Awards and highlights
- 2× NFL champion (1957, 1960); Pro Bowl (1961);

Career NFL statistics
- Receptions: 172
- Receiving yards: 2,579
- Touchdowns: 24
- Passing yards: 187
- TD-INT: 0-4
- Passer rating: 9.3
- Stats at Pro Football Reference

= Jerry Reichow =

American football player (born 1934)

Garet Neal Reichow (born May 19, 1934) is an American former professional football player who was a tight end in the National Football League (NFL). A college football player for the Iowa Hawkeyes, Reichow was selected by the Detroit Lions in the fourth round of the 1956 NFL draft with the 38th overall pick. He was one of two Minnesota Vikings (along with Hugh McElhenny) selected to the Pro Bowl after their inaugural 1961 season.

An All-Big Ten quarterback, Reichow starred at the University of Iowa. He was the football team's MVP as a senior and left school as its all-time leader in total offense. The Detroit Lions took notice and selected Reichow, who also played in the 1955 basketball Final Four for Iowa, in the fourth round. Reichow contributed to the Lions’ 1957 NFL title as a receiver and back-up quarterback for Tobin Rote, who replaced the injured Bobby Layne as starting quarterback. Reichow saw relief duty at quarterback in the 1957 NFL Championship Game, when Rote left the game with the Lions leading, 52–14. He threw a 17-yard touchdown pass to Heisman Trophy winner Hopalong Cassady and the game finished 59–14. Three years later, Reichow was a member of the Eagles’ 1960 championship club.

On July 24, 1960, (Walt Kowalczyk) was traded to the Detroit Lions in exchange for Reichow.

Reichow joined former teammate Norm Van Brocklin, who became the Minnesota Vikings first head coach where he was key to quarterback Fran Tarkenton’s success in 1961. Reichow played wide receiver and proved to be the rookie’s favorite target, catching 50 passes for 859 yards and 11 touchdowns. (Reichow’s 11 touchdown receptions stood 34 years as a single-season team record until broken by Cris Carter in 1995.)

No. 89 followed his Pro Bowl season with 39 receptions before moving to tight end his final years in purple. Reichow caught a combined 55 passes from his new position in 1963–64.

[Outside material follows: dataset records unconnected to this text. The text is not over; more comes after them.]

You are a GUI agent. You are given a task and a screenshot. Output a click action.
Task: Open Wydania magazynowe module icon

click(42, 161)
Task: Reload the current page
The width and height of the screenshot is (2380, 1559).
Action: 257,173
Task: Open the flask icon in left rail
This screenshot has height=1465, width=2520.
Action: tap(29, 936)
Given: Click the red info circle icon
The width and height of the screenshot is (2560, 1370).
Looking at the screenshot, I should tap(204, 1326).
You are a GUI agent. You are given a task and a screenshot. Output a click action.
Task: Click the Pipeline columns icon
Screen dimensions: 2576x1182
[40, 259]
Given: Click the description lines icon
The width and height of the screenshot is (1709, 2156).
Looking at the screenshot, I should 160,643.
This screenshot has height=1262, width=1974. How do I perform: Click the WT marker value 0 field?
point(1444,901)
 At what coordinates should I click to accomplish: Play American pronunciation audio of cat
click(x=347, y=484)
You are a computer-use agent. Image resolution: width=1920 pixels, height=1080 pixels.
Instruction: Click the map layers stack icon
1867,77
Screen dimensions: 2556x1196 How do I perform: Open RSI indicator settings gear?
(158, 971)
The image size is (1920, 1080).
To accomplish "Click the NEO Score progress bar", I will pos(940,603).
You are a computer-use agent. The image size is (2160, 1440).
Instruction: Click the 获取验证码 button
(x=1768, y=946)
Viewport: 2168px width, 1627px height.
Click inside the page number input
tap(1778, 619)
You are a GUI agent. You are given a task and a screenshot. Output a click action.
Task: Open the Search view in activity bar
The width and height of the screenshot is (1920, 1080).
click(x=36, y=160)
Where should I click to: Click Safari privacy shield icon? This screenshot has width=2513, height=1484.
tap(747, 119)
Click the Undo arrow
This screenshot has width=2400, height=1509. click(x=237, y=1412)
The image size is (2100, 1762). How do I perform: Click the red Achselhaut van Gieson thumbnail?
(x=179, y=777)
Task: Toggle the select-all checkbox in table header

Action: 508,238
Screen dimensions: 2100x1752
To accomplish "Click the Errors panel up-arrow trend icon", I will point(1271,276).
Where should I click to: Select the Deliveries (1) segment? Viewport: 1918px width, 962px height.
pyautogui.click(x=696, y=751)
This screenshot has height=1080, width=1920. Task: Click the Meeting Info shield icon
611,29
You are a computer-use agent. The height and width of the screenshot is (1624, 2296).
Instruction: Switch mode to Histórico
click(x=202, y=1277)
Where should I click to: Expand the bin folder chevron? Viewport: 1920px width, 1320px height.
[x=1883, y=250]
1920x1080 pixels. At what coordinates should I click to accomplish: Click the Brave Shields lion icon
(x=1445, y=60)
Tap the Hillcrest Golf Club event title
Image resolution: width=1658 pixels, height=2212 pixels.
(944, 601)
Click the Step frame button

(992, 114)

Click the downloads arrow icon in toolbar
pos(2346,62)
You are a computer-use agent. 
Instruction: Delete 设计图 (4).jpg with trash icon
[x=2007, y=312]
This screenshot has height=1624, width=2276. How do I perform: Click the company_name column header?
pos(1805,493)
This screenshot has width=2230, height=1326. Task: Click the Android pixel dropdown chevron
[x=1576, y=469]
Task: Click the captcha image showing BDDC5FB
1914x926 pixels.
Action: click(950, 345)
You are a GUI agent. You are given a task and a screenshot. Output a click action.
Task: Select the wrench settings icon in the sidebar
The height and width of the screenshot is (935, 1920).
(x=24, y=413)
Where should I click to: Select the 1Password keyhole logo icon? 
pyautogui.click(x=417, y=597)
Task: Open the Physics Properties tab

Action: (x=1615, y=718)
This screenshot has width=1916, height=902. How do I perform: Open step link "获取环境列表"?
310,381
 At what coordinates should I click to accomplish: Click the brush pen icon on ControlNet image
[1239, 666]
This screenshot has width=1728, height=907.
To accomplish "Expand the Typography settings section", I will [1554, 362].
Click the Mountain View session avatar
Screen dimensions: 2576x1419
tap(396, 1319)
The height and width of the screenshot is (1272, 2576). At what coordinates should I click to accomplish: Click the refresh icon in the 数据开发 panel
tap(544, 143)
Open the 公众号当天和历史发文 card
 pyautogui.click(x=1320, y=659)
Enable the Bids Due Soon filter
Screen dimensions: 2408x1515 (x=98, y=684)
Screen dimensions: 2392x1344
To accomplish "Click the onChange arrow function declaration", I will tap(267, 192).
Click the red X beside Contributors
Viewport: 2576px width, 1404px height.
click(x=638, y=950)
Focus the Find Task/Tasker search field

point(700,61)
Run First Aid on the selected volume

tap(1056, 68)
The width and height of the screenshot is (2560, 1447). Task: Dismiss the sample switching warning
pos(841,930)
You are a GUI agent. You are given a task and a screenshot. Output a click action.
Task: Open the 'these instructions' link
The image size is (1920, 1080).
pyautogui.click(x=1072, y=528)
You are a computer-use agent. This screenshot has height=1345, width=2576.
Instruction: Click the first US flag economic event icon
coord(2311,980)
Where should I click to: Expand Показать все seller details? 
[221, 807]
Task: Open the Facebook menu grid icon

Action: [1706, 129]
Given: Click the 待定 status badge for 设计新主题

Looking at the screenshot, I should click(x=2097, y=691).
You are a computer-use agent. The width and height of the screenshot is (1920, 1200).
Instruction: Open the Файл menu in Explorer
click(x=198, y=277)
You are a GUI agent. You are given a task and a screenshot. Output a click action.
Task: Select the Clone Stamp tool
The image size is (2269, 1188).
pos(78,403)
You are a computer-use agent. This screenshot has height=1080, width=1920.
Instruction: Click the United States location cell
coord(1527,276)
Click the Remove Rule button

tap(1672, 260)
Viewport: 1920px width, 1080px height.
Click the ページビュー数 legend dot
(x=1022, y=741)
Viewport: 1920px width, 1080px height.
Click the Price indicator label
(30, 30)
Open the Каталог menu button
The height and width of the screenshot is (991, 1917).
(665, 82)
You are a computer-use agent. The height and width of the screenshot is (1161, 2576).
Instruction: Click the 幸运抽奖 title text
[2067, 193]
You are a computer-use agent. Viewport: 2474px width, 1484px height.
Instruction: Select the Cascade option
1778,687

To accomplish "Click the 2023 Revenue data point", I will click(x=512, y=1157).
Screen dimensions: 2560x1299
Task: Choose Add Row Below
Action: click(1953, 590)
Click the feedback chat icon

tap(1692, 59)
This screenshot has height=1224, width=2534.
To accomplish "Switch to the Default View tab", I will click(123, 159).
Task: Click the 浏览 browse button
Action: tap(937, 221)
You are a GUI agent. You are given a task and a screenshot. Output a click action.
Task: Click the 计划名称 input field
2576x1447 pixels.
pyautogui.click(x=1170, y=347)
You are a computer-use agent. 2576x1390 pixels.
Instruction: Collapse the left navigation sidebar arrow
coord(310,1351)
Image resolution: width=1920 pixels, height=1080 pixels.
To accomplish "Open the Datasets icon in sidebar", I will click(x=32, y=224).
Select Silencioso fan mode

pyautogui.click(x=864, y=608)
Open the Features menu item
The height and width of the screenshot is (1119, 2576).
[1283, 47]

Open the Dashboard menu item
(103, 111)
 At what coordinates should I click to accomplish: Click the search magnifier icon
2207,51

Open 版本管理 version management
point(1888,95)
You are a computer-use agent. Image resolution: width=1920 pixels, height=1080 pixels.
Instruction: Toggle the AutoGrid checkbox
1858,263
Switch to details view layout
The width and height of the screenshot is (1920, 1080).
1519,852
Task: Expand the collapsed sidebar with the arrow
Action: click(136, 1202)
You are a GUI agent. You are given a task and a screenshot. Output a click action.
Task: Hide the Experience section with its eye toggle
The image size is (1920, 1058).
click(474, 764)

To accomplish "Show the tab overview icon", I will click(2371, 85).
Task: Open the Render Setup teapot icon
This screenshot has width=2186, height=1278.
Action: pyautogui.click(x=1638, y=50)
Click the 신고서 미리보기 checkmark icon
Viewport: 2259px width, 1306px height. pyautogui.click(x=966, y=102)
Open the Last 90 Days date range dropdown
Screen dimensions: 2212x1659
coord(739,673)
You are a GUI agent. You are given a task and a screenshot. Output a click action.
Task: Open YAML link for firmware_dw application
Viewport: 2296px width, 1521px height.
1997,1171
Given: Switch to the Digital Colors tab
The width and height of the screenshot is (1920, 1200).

At the age of 31, and with the team stockpiling young receivers, Reichow's playing career ended when Van Brocklin cut him during the 1965 training camp and gave him a job scouting for the club.

Reichow played a role in the Vikings’ personnel decisions over several decades. The former wide receiver and tight end has served in a variety of personnel roles during his five decades with the franchise. From scout to Director of Player Personnel to Director of Football Operations to Assistant General Manager for National Scouting to his current consultant role, which he assumed a few years ago, Reichow is one of the longest-serving employees in the NFL, entering the personnel department in 1965. Jerry Reichow currently resides in Santa Fe, New Mexico, with his wife Carolyn Reichow.